**할 일**
아래 항목의 모든 줄을 한 줄당 문자열 하나씩 담은 JSON 목록으로 정리해 줄 수 있나요? 빈 줄은 빼고 그림은 답에 넣지 마세요.

((

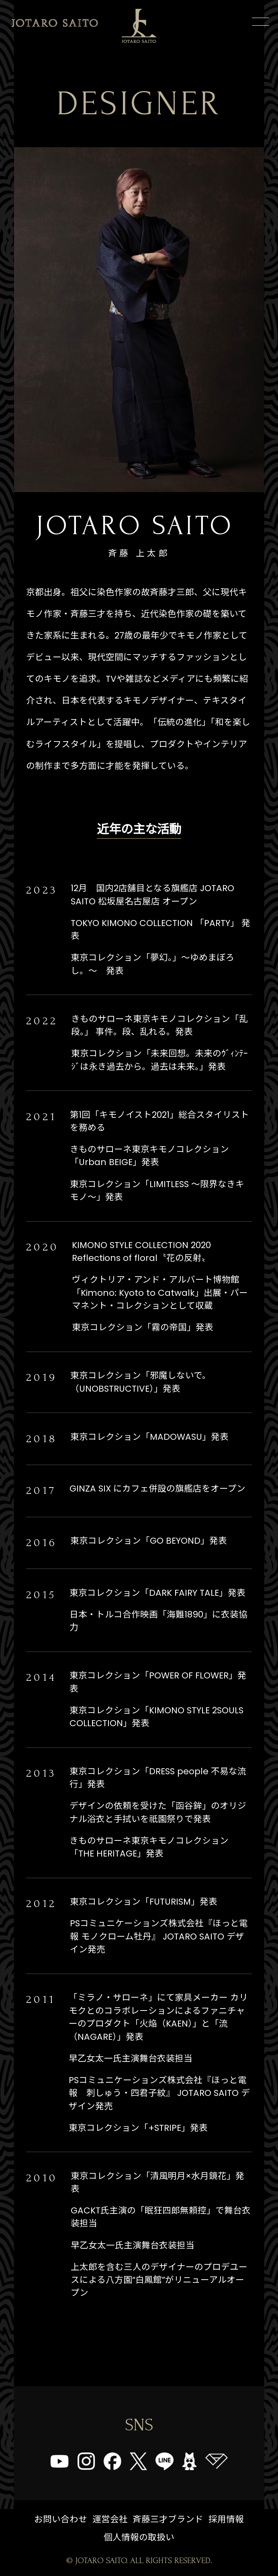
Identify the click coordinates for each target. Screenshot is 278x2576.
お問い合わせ (60, 2519)
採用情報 (226, 2519)
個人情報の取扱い (139, 2537)
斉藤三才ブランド (168, 2519)
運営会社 (110, 2519)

))

**과제 답변**
[
  "Identify the click coordinates for each target. Screenshot is 278x2576.",
  "お問い合わせ (60, 2519)",
  "採用情報 (226, 2519)",
  "個人情報の取扱い (139, 2537)",
  "斉藤三才ブランド (168, 2519)",
  "運営会社 (110, 2519)"
]